• Task to complete
Your answer must be every record below, written out exactly as it appears.
Entries supplied Block Start
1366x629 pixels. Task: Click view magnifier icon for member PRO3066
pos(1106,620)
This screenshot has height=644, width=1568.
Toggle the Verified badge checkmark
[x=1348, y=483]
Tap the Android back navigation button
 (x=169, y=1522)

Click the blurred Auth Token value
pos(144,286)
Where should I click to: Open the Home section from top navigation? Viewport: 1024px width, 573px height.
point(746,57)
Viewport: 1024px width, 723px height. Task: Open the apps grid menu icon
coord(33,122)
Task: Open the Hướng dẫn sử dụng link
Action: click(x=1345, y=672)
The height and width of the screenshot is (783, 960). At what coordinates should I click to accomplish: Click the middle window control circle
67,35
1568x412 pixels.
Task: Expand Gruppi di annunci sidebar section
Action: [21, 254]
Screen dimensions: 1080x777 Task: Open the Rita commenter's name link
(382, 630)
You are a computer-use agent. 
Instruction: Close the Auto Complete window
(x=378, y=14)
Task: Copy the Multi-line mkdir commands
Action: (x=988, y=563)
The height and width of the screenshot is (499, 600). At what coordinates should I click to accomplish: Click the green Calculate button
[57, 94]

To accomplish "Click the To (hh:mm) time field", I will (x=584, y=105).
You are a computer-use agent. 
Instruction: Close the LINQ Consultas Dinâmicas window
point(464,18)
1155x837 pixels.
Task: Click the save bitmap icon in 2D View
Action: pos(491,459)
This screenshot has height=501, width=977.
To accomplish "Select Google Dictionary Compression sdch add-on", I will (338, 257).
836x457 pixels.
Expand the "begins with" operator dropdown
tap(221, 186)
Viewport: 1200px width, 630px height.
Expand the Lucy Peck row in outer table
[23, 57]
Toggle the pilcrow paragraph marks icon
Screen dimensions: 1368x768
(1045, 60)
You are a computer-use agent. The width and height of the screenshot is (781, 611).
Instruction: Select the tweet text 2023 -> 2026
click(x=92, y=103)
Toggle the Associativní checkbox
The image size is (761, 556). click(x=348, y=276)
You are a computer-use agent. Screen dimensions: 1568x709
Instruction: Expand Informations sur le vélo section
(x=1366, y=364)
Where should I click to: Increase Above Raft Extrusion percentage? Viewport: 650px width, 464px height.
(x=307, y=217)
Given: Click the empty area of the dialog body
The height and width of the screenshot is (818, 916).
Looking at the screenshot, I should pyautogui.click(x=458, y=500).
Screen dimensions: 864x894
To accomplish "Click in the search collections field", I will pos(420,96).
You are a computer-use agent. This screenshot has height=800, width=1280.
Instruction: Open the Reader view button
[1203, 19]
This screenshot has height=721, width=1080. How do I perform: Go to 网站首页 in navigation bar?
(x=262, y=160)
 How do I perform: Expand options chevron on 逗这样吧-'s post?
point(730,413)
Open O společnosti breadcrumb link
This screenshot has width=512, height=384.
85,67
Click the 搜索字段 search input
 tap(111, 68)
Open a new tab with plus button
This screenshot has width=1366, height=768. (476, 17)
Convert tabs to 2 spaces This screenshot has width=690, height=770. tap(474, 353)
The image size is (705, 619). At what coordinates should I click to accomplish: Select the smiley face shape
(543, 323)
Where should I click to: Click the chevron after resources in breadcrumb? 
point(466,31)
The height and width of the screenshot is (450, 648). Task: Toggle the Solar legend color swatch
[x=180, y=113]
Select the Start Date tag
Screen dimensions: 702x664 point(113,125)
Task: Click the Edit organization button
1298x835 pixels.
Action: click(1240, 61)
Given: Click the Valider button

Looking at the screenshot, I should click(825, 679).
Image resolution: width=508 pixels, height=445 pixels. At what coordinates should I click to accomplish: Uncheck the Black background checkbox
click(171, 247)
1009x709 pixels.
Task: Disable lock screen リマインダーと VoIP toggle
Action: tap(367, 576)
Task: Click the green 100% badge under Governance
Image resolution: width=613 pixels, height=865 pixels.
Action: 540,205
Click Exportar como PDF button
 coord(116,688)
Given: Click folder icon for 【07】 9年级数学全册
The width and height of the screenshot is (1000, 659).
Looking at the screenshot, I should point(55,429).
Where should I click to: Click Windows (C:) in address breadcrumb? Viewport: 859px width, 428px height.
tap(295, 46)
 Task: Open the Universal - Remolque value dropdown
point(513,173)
Entries supplied Block End
• Response box
1366x629 pixels. Task: Click view magnifier icon for member PRO3066
pos(1106,620)
This screenshot has height=644, width=1568.
Toggle the Verified badge checkmark
[x=1348, y=483]
Tap the Android back navigation button
 (x=169, y=1522)

Click the blurred Auth Token value
pos(144,286)
Where should I click to: Open the Home section from top navigation? Viewport: 1024px width, 573px height.
point(746,57)
Viewport: 1024px width, 723px height. Task: Open the apps grid menu icon
coord(33,122)
Task: Open the Hướng dẫn sử dụng link
Action: click(x=1345, y=672)
The height and width of the screenshot is (783, 960). At what coordinates should I click to accomplish: Click the middle window control circle
67,35
1568x412 pixels.
Task: Expand Gruppi di annunci sidebar section
Action: [21, 254]
Screen dimensions: 1080x777 Task: Open the Rita commenter's name link
(382, 630)
You are a computer-use agent. 
Instruction: Close the Auto Complete window
(x=378, y=14)
Task: Copy the Multi-line mkdir commands
Action: (x=988, y=563)
The height and width of the screenshot is (499, 600). At what coordinates should I click to accomplish: Click the green Calculate button
[57, 94]

To accomplish "Click the To (hh:mm) time field", I will (x=584, y=105).
You are a computer-use agent. 
Instruction: Close the LINQ Consultas Dinâmicas window
point(464,18)
1155x837 pixels.
Task: Click the save bitmap icon in 2D View
Action: pos(491,459)
This screenshot has height=501, width=977.
To accomplish "Select Google Dictionary Compression sdch add-on", I will (338, 257).
836x457 pixels.
Expand the "begins with" operator dropdown
tap(221, 186)
Viewport: 1200px width, 630px height.
Expand the Lucy Peck row in outer table
[23, 57]
Toggle the pilcrow paragraph marks icon
Screen dimensions: 1368x768
(1045, 60)
You are a computer-use agent. The width and height of the screenshot is (781, 611).
Instruction: Select the tweet text 2023 -> 2026
click(x=92, y=103)
Toggle the Associativní checkbox
The image size is (761, 556). click(x=348, y=276)
You are a computer-use agent. Screen dimensions: 1568x709
Instruction: Expand Informations sur le vélo section
(x=1366, y=364)
Where should I click to: Increase Above Raft Extrusion percentage? Viewport: 650px width, 464px height.
(x=307, y=217)
Given: Click the empty area of the dialog body
The height and width of the screenshot is (818, 916).
Looking at the screenshot, I should pyautogui.click(x=458, y=500).
Screen dimensions: 864x894
To accomplish "Click in the search collections field", I will pos(420,96).
You are a computer-use agent. This screenshot has height=800, width=1280.
Instruction: Open the Reader view button
[1203, 19]
This screenshot has height=721, width=1080. How do I perform: Go to 网站首页 in navigation bar?
(x=262, y=160)
 How do I perform: Expand options chevron on 逗这样吧-'s post?
point(730,413)
Open O společnosti breadcrumb link
This screenshot has width=512, height=384.
85,67
Click the 搜索字段 search input
 tap(111, 68)
Open a new tab with plus button
This screenshot has width=1366, height=768. (476, 17)
Convert tabs to 2 spaces This screenshot has width=690, height=770. tap(474, 353)
The image size is (705, 619). At what coordinates should I click to accomplish: Select the smiley face shape
(543, 323)
Where should I click to: Click the chevron after resources in breadcrumb? 
point(466,31)
The height and width of the screenshot is (450, 648). Task: Toggle the Solar legend color swatch
[x=180, y=113]
Select the Start Date tag
Screen dimensions: 702x664 point(113,125)
Task: Click the Edit organization button
1298x835 pixels.
Action: click(1240, 61)
Given: Click the Valider button

Looking at the screenshot, I should click(825, 679).
Image resolution: width=508 pixels, height=445 pixels. At what coordinates should I click to accomplish: Uncheck the Black background checkbox
click(171, 247)
1009x709 pixels.
Task: Disable lock screen リマインダーと VoIP toggle
Action: tap(367, 576)
Task: Click the green 100% badge under Governance
Image resolution: width=613 pixels, height=865 pixels.
Action: 540,205
Click Exportar como PDF button
 coord(116,688)
Given: Click folder icon for 【07】 9年级数学全册
The width and height of the screenshot is (1000, 659).
Looking at the screenshot, I should point(55,429).
Where should I click to: Click Windows (C:) in address breadcrumb? Viewport: 859px width, 428px height.
tap(295, 46)
 Task: Open the Universal - Remolque value dropdown
point(513,173)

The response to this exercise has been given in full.